- [Page]:
------------------------------
# a new mozz problem!



## chewie (Jun 9, 2008)

making mozz, or trying to once again, and this time, when it was at ph to stretch, it started to try, but got kinda mushy and grainy, but then when i went ahead and mushed it into a ball (i do handful size balls at at time, not the whole lump) and set in water to cool, it got softer yet. then i set it onto a plate and the cream oozed out pretty fast! what is that?? why? and here i thought i just about had it down! argh. again, tastes great, so i can still use it but i want it RIGHT. is that so much to ask?! :bored:


----------



## cmharris6002 (Jan 27, 2006)

Were you using older milk? Are your goats getting plenty of alfalfa? It sounds like a weak calcium bond. If you drain the whey at pH 6 it should help, if not you might need to add calcium chloride.


----------



## Fowler (Jul 8, 2008)

I just got this link threw the cheesemaking .com news letter.
Maybe this will help? Or maybe not. I just wanna help...LOL

Make Homemade Mozzarella with Ricki Carroll!

http://www.wwlp.com/dpp/mass_appeal...la!?ref=scroller&categoryId=10032&status=true


----------



## chewie (Jun 9, 2008)

cmharris6002 said:


> Were you using older milk? Are your goats getting plenty of alfalfa? It sounds like a weak calcium bond. If you drain the whey at pH 6 it should help, if not you might need to add calcium chloride.


the milk could've been older. i have _gallons and gallons_ in the fridge, in both fridges?!!! egads! 

altho i like my gals being so productive, i am more than certain of my choice to retire old ethel this spring! i am considering once a day milking for the next 3 months too, just tooooo much milk i can't keep track of it all. raising pigs again next year for sure too! i have many gallons frozen as well.


----------



## chewie (Jun 9, 2008)
------------------------------
- [Request 1]: Write out everything in the mozzarella thread from "## cmharris6002 (Jan" down to "(Jul 8, 2008)".
- [Request 2]: Please translate this sentence from the mozzarella thread into Spanish: "If you drain the whey at pH 6 it should help, if not you might need to add calcium chloride."

- [Text and item location records]:
------------------------------
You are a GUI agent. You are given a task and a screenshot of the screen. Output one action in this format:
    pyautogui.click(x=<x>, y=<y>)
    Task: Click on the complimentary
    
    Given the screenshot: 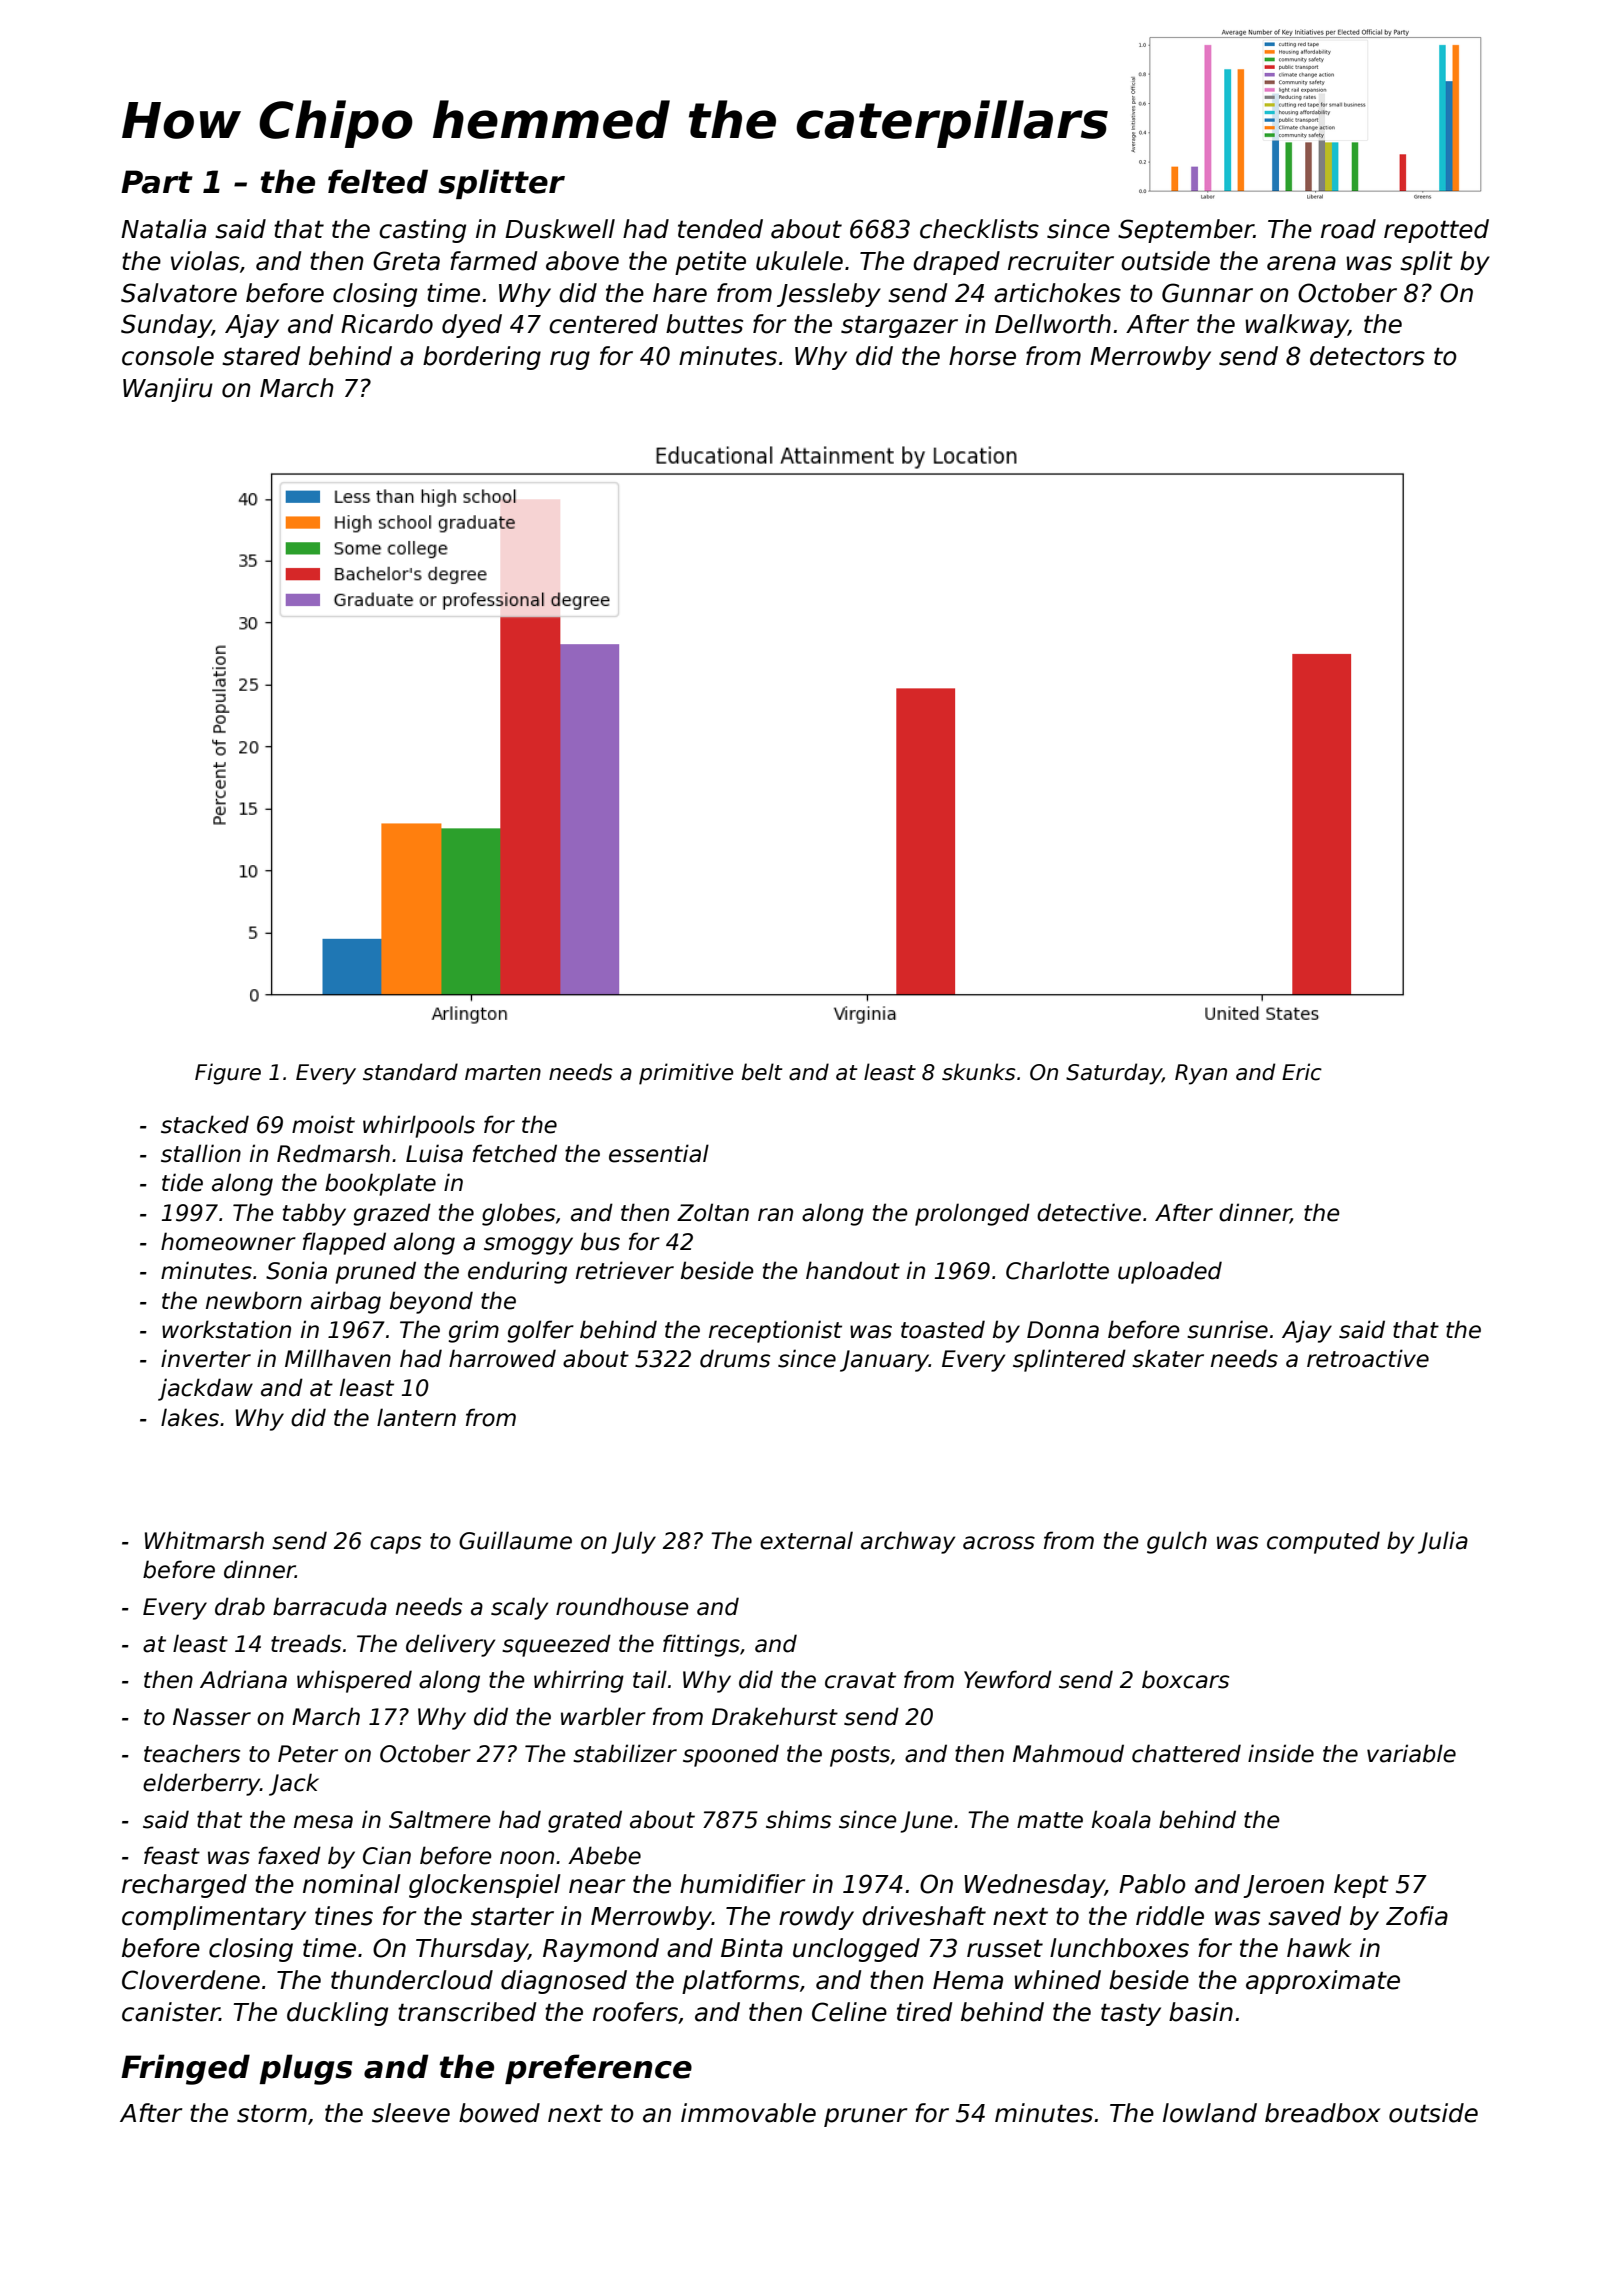 What is the action you would take?
    pyautogui.click(x=214, y=1918)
------------------------------
- [Task answer 1]:
## cmharris6002 (Jan 27, 2006)

Were you using older milk? Are your goats getting plenty of alfalfa? It sounds like a weak calcium bond. If you drain the whey at pH 6 it should help, if not you might need to add calcium chloride.


----------



## Fowler (Jul 8, 2008)

- [Task answer 2]: Si escurres el suero a pH 6, debería ayudar; si no, quizá necesites agregar cloruro de calcio.